When I Forget How It Began, But Remember How It Ends

 When I Forget How It Began, But Remember How It Ends
By: Carmen Cooper

Stop it.
Just stop.
I am so tired of nonsense.
All the lies.
How you might be unsure,
How you can't seem to remember,
Like how you blame me,
Like that time when,
Let it go.
Stop it.
Remember when..
There was no problems,
How things got better for awhile,
How darkness was taking over,
How the endorphins eased and slid down from the brain,
To the toes,
To our noses,
Our fingers,
Our hands,
Stomachs,
Hearts.
This has longed on so long that I forgot.
I am forgetting.
I am bitter and sore.
My muscles will not move, the bruises, and scars on my arms.
I try to stretch every morning, but I am exhausted. 
I have this thing that makes me happy when I think of it.
Of him.
Of fun.
Of friends.
Hugs and kisses.
The holidays that I miss.
These things that make my face hurt because I can't stop laughing, smiling and
Breathing.
But you make me wanna stop breathing.
I hide the all.
I lock it in a box and sometimes it opens all by itself.

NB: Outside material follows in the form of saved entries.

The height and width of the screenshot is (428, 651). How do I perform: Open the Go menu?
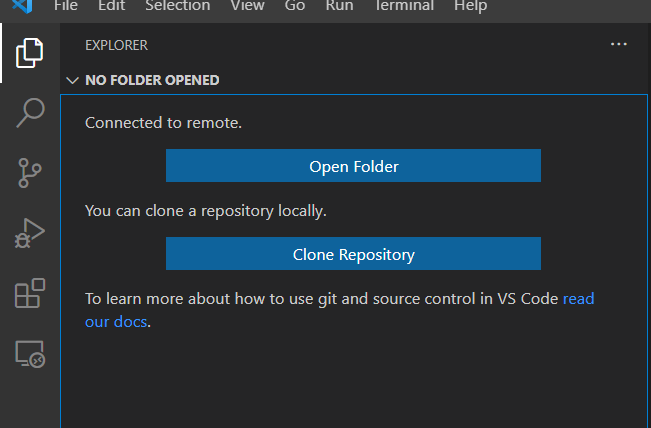(295, 6)
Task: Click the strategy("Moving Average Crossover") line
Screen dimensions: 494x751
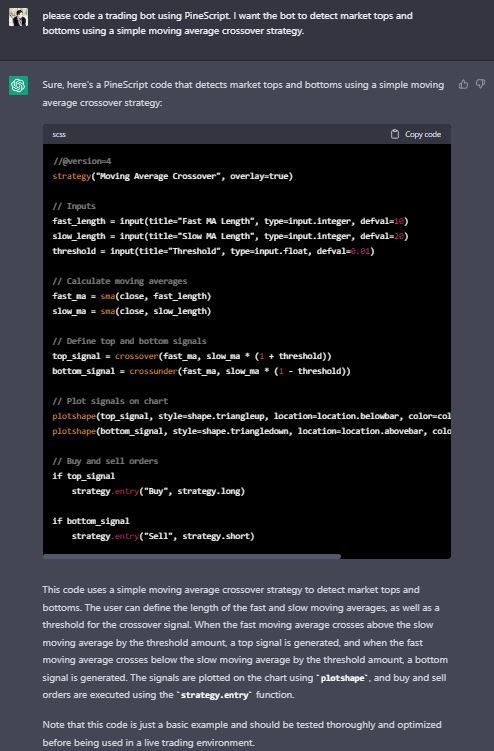Action: click(172, 176)
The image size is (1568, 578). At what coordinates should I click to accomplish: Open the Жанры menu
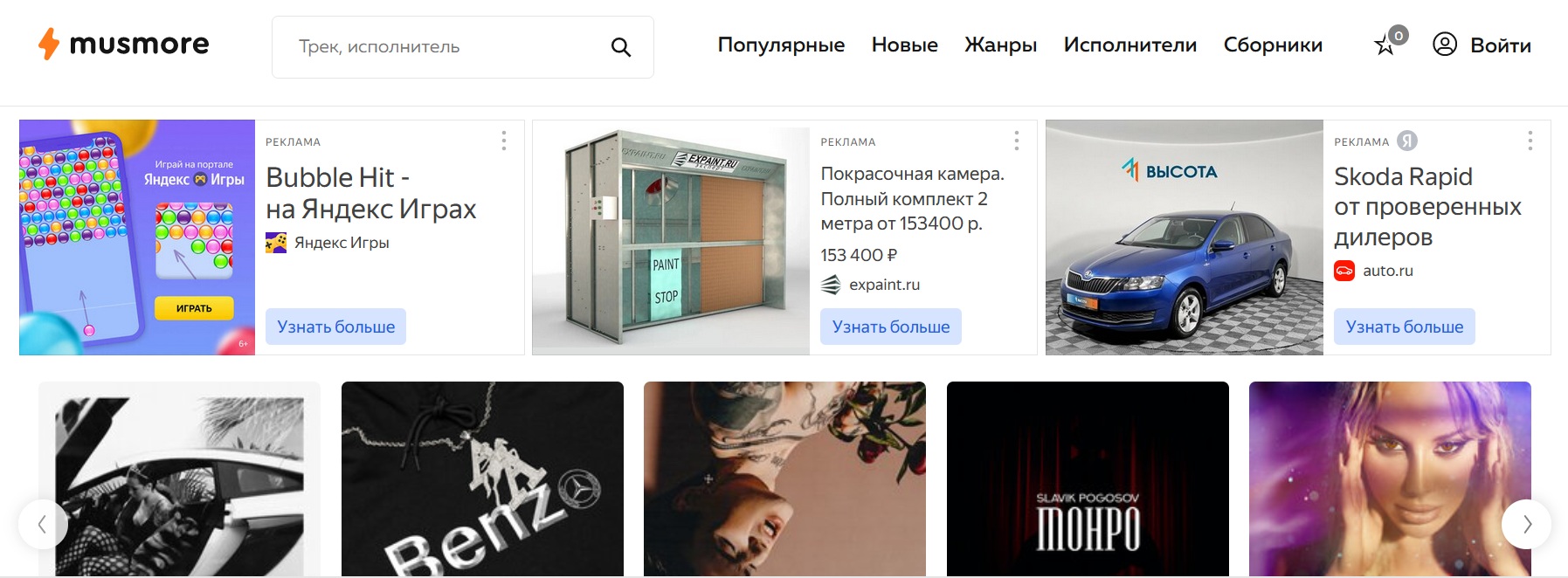1000,45
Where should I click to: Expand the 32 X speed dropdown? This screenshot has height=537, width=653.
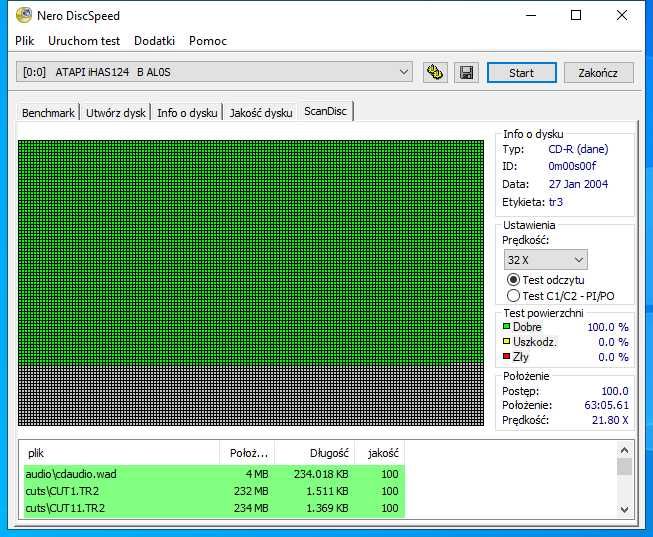tap(546, 260)
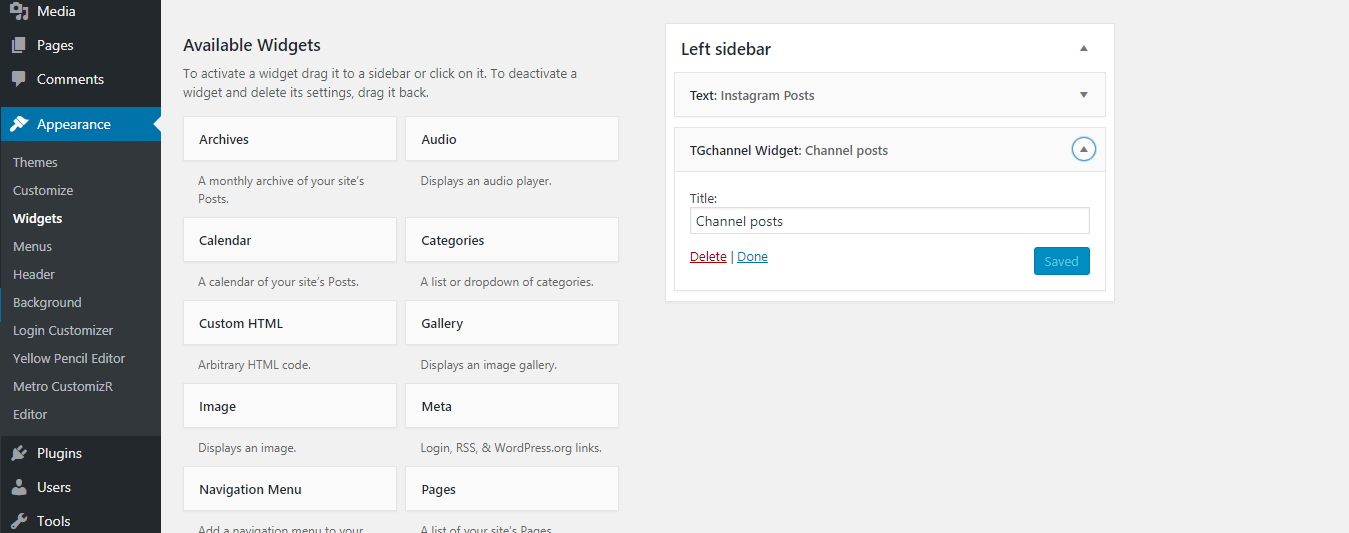The image size is (1349, 533).
Task: Focus the widget Title text field
Action: click(x=889, y=221)
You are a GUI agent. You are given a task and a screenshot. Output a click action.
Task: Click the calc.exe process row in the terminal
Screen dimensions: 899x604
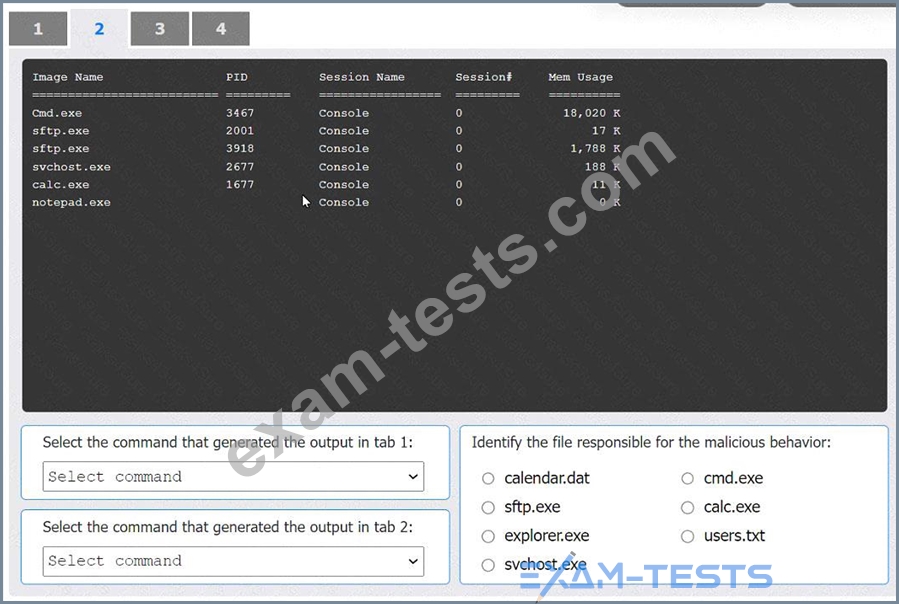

The hinges are falling apart that's why I think it all escapes.
That's why I think I can't be happy, I have to pretend even when you aren't here.
Even when I am at my happiness.
Sometimes I lie down and drown myself.
Tissues, ice-cream, chocolate
I mean you know that stuff that's supposed to make you stop drowning doesn't work.
I wanna go away.
I can almost run away so fast, but my ankles get weak, give out stop me from moving.
Even though I have already left out the door.
What am I going to do?
I asked myself, I asked me,
What is there to do?
I replied to myself.
I put a butterfly on my arm.
I don't want to kill it, but I hurt it sometimes when the rubber hits it.
One day my story will end, several reasons why I can't live.
One day I won't have a happy beginning because it feels like it's ending.
One day I will drown, and not be able to save myself,
From you, the world, and my mind.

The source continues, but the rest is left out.